Photo by Barry Hirstius

The New Orleans Saints 2019 Draft is now in the books. This past weekend the team was able to add a handful of talented former college football stars to their roster – which has made them one of the top teams in all of Pro Football and that last season was one controversial no-call away from going to the Super Bowl.

Did the Black and Gold manage to make their team even better, despite having a limited number of draft picks this year (only 5) compared to previous years?

This morning, Big Easy Magazine concludes our coverage of the 2019 Saints Draft with our take on each pick with an individual grade, as well as our Final Grade for the entire class as a whole.

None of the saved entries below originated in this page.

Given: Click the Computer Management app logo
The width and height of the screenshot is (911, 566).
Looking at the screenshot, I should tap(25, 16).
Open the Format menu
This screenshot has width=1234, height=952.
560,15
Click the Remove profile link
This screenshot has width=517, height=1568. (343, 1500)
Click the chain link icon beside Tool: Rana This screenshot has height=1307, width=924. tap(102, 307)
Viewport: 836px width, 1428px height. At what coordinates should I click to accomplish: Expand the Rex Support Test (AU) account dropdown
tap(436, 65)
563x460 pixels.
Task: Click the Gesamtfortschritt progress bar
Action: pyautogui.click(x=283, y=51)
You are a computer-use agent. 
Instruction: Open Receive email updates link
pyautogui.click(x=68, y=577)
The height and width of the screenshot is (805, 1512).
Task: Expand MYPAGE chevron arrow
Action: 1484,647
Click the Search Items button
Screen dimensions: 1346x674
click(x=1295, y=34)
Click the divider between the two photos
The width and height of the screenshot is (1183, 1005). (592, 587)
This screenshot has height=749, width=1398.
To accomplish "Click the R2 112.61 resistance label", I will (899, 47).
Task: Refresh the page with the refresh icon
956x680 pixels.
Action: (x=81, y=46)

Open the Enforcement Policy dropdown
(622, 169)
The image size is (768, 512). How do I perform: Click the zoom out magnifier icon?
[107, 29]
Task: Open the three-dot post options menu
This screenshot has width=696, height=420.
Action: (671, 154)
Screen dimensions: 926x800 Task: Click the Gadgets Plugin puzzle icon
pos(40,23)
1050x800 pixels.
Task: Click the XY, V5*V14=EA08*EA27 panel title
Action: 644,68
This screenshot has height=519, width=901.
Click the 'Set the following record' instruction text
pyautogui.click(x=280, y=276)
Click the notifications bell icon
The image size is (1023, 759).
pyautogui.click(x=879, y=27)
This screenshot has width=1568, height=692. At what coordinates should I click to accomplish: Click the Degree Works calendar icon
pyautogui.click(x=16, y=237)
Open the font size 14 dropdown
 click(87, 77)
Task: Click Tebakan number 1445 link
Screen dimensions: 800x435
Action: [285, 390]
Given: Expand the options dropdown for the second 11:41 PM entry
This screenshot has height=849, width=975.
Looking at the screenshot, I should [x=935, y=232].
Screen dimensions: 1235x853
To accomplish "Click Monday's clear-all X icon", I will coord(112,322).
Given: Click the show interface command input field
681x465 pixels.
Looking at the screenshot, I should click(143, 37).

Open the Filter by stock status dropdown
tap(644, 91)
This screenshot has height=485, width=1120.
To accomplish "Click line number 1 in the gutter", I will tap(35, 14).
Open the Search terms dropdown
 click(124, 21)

Round 2 (#48 Overall) Erik McCoy, Center/Guard, Texas A&M University

The Saints initiated a trade with the Miami Dolphins and moved up a total of 14 spots from near the bottom of Round 2 at #62 overall, up to the 48th overall position and quickly took Erik McCoy before some other team could sneak in and get that opportunity instead. Originally projected to be a mid-to-late 1st round pick by a handful of respected draft analysts, McCoy fell down most draft boards just slightly, but nevertheless possesses elite-caliber talent, especially as a pass protector.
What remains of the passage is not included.